Aim of the exercise ▸
Look below for the line that has "The height and width of the screenshot is (1008, 1198).". Set down the lines from there through the line that has "Task: Open the Sans Serif font dropdown", exactly as written.

Saved entries:
════
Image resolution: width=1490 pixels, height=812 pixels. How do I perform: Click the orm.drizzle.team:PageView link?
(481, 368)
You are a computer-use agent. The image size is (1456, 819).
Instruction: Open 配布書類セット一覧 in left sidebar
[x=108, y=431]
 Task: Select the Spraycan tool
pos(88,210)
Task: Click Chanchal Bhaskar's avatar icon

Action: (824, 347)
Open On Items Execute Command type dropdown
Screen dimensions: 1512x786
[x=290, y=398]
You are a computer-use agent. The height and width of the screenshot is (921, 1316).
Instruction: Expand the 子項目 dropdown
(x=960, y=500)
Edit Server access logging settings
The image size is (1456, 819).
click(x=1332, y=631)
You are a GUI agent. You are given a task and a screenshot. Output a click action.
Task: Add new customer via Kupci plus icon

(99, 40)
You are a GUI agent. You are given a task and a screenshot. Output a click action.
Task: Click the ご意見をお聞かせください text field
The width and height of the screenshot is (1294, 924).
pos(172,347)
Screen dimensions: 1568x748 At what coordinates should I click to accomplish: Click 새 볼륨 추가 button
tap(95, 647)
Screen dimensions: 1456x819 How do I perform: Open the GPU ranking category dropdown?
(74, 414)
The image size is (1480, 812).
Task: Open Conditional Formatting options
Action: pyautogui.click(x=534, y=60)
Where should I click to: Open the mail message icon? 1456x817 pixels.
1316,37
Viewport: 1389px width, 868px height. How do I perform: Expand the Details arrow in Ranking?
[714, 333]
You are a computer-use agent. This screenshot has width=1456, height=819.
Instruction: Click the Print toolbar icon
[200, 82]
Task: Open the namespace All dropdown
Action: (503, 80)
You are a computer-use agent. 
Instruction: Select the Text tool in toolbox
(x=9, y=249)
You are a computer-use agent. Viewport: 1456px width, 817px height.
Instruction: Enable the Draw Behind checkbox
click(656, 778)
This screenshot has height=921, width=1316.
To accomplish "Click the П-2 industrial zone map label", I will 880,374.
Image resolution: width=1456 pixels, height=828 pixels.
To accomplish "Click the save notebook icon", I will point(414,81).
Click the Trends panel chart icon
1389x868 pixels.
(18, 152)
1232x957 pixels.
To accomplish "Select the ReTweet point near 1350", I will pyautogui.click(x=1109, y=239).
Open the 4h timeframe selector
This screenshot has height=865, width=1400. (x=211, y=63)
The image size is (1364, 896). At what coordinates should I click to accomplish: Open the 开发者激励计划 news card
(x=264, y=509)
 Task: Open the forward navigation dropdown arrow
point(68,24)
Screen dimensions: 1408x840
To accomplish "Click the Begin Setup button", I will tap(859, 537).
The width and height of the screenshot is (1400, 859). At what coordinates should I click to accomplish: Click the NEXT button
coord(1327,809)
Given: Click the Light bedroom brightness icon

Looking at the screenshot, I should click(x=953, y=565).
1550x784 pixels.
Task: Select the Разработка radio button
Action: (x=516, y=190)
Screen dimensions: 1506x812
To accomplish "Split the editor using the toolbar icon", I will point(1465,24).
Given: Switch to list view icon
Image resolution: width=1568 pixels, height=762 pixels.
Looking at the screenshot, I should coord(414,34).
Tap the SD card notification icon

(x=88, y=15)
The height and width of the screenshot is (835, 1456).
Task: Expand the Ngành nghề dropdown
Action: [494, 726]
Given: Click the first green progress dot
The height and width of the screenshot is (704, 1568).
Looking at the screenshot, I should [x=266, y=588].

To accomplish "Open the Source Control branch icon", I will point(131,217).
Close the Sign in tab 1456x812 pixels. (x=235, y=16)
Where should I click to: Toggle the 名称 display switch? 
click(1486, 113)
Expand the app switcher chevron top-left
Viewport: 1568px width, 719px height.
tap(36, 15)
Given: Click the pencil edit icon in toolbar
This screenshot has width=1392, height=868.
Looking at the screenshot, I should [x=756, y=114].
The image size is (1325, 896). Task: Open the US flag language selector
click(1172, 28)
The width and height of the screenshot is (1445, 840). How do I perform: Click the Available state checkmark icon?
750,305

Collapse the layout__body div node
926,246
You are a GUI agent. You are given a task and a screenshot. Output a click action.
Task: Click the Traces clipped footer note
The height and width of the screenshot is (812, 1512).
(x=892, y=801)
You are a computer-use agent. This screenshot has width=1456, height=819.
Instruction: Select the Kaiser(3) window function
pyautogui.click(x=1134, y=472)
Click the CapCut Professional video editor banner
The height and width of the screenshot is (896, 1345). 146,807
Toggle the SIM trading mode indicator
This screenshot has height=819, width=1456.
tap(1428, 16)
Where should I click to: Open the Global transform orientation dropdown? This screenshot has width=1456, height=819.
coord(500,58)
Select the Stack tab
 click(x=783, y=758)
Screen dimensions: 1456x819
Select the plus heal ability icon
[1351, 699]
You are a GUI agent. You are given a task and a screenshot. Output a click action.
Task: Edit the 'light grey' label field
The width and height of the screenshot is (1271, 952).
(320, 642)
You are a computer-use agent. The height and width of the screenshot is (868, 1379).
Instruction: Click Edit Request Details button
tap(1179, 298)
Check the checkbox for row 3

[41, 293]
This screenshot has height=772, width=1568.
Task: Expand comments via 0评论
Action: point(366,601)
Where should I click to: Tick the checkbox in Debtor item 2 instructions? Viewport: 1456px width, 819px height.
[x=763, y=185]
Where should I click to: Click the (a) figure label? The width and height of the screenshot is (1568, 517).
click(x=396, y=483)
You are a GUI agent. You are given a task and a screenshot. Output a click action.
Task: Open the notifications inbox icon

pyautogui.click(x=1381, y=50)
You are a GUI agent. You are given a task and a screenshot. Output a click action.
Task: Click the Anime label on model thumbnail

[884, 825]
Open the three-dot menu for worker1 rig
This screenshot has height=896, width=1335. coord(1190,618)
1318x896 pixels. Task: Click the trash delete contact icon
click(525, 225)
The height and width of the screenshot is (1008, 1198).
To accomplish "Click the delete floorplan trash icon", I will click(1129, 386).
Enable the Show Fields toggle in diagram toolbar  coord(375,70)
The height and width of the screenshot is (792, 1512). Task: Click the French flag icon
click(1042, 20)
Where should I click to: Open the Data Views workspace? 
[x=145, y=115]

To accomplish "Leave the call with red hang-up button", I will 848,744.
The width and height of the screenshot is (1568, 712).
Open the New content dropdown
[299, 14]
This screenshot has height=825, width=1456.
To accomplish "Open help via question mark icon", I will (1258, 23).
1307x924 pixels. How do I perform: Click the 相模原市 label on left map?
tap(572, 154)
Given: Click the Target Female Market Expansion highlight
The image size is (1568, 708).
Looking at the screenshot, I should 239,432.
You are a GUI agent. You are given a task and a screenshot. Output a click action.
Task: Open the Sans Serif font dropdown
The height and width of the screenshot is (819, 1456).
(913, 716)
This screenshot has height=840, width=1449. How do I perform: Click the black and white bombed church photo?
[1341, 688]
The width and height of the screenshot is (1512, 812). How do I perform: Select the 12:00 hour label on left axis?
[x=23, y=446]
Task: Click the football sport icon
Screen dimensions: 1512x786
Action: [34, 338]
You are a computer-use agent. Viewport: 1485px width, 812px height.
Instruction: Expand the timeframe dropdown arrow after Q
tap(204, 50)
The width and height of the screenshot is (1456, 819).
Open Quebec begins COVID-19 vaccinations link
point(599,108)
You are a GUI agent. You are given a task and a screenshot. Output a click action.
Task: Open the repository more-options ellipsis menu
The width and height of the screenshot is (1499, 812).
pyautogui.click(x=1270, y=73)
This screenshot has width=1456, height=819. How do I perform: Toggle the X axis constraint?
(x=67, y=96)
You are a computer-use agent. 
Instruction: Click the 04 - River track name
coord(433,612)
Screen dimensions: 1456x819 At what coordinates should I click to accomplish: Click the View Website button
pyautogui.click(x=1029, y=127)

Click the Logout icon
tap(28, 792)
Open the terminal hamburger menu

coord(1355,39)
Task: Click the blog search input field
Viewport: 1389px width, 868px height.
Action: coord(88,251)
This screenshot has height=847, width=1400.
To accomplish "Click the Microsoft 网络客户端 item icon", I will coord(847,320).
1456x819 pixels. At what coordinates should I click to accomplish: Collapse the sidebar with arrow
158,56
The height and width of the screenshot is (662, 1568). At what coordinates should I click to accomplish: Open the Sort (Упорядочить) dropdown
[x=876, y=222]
════
Answer ▸
The height and width of the screenshot is (1008, 1198).
To accomplish "Click the delete floorplan trash icon", I will click(1129, 386).
Enable the Show Fields toggle in diagram toolbar  coord(375,70)
The height and width of the screenshot is (792, 1512). Task: Click the French flag icon
click(1042, 20)
Where should I click to: Open the Data Views workspace? 
[x=145, y=115]

To accomplish "Leave the call with red hang-up button", I will 848,744.
The width and height of the screenshot is (1568, 712).
Open the New content dropdown
[299, 14]
This screenshot has height=825, width=1456.
To accomplish "Open help via question mark icon", I will (1258, 23).
1307x924 pixels. How do I perform: Click the 相模原市 label on left map?
tap(572, 154)
Given: Click the Target Female Market Expansion highlight
The image size is (1568, 708).
Looking at the screenshot, I should 239,432.
You are a GUI agent. You are given a task and a screenshot. Output a click action.
Task: Open the Sans Serif font dropdown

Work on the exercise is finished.